- **Task objective**: Search the data for the string "from" and copy each line where it turns up.

- **Data records**:
▬▬▬

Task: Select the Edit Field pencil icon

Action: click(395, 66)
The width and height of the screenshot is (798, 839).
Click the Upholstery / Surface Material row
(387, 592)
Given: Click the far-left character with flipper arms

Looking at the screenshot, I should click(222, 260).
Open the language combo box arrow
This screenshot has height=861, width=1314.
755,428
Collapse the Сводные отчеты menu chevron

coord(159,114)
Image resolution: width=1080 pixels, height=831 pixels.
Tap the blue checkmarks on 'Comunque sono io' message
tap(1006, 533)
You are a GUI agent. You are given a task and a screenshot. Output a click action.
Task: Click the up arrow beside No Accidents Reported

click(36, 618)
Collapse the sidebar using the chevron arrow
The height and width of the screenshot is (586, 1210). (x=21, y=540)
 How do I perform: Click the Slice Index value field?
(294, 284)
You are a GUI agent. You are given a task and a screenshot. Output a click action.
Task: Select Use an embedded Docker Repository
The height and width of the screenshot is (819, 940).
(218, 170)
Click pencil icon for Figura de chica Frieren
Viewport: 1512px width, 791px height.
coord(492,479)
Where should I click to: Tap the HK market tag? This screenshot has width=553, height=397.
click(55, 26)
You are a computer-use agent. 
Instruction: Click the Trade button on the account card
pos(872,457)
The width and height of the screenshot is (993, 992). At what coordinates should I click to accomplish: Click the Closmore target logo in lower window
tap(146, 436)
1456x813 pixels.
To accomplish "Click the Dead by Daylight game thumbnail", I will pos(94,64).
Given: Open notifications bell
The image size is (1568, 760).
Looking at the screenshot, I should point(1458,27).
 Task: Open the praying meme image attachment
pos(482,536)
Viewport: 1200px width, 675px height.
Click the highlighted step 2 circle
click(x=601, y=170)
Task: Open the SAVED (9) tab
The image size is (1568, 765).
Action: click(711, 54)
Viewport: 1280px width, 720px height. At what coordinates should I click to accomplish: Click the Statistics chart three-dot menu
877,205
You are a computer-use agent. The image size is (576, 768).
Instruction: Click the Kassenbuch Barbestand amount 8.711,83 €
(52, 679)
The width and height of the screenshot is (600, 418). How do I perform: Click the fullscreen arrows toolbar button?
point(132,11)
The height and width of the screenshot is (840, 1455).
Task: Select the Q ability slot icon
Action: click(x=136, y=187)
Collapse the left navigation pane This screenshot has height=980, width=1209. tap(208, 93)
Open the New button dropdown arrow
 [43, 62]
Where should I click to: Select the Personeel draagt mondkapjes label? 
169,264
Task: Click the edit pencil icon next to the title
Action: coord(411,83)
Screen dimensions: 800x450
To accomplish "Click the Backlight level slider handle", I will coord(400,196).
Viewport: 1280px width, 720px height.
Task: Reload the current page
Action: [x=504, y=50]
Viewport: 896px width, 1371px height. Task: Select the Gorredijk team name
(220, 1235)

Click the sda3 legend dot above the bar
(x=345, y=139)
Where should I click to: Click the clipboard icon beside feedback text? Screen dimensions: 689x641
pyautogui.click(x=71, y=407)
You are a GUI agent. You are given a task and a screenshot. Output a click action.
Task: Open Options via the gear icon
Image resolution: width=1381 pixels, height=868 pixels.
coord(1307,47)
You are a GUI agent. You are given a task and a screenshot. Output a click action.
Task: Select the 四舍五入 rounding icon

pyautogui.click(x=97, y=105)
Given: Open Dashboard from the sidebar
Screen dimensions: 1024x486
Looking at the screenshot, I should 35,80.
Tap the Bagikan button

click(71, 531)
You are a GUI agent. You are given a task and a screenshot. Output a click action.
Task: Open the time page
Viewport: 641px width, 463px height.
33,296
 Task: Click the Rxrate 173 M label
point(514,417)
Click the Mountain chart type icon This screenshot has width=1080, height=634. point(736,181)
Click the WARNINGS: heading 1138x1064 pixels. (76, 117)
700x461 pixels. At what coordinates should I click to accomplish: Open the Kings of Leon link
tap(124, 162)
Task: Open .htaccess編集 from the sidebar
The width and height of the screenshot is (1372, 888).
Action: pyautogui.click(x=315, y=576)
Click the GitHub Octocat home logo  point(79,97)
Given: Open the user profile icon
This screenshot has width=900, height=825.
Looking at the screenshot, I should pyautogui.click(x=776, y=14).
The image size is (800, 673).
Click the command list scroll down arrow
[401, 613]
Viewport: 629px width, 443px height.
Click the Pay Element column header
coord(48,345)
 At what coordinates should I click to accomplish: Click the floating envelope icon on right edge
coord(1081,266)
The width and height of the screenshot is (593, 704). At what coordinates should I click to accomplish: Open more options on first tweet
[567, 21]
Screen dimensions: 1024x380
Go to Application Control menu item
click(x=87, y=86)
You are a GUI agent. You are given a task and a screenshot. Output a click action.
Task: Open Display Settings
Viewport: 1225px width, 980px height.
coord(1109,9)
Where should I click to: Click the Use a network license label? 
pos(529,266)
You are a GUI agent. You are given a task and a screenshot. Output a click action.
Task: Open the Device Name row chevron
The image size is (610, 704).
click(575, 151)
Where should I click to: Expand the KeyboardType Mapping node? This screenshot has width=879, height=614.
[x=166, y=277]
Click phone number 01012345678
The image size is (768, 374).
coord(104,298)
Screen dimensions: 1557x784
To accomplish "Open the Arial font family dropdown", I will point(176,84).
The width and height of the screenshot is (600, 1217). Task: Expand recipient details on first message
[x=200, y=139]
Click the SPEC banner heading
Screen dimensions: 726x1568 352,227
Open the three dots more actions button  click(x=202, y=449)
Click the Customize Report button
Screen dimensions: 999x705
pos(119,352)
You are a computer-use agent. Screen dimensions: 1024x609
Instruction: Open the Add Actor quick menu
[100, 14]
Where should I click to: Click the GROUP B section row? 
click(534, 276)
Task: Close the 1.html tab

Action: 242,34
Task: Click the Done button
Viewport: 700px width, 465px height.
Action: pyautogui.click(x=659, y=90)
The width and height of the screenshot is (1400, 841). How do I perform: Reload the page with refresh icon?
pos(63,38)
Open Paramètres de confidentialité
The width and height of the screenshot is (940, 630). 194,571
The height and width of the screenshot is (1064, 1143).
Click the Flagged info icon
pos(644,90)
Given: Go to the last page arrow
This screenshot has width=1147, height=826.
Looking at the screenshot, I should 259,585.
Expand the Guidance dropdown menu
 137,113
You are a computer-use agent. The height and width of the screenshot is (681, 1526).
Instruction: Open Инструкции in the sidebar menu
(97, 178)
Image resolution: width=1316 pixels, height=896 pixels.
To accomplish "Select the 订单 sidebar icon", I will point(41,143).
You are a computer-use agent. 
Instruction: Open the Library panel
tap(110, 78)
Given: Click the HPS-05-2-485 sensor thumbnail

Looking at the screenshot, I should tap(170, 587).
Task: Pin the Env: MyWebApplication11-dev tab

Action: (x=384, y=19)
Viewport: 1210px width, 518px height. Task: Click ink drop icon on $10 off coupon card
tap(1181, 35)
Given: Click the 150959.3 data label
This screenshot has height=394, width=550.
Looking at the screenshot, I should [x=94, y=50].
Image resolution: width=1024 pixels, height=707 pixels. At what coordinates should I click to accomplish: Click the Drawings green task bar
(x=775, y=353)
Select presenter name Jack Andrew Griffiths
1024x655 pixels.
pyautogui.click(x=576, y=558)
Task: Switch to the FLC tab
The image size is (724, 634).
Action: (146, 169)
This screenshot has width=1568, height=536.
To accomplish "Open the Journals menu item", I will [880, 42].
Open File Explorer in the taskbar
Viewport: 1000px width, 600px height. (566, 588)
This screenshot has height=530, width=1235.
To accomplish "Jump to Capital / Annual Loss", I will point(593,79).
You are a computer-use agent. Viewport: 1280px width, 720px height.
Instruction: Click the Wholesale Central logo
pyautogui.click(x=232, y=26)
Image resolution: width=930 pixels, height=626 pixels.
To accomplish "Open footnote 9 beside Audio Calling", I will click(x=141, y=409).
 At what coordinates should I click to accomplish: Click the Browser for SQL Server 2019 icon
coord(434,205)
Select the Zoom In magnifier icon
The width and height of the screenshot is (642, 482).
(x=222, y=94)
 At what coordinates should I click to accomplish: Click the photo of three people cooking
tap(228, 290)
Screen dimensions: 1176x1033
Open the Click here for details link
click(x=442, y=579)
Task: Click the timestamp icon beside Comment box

▬▬▬

- **Task result**:
Given: Open Dashboard from the sidebar
Task: Open .htaccess編集 from the sidebar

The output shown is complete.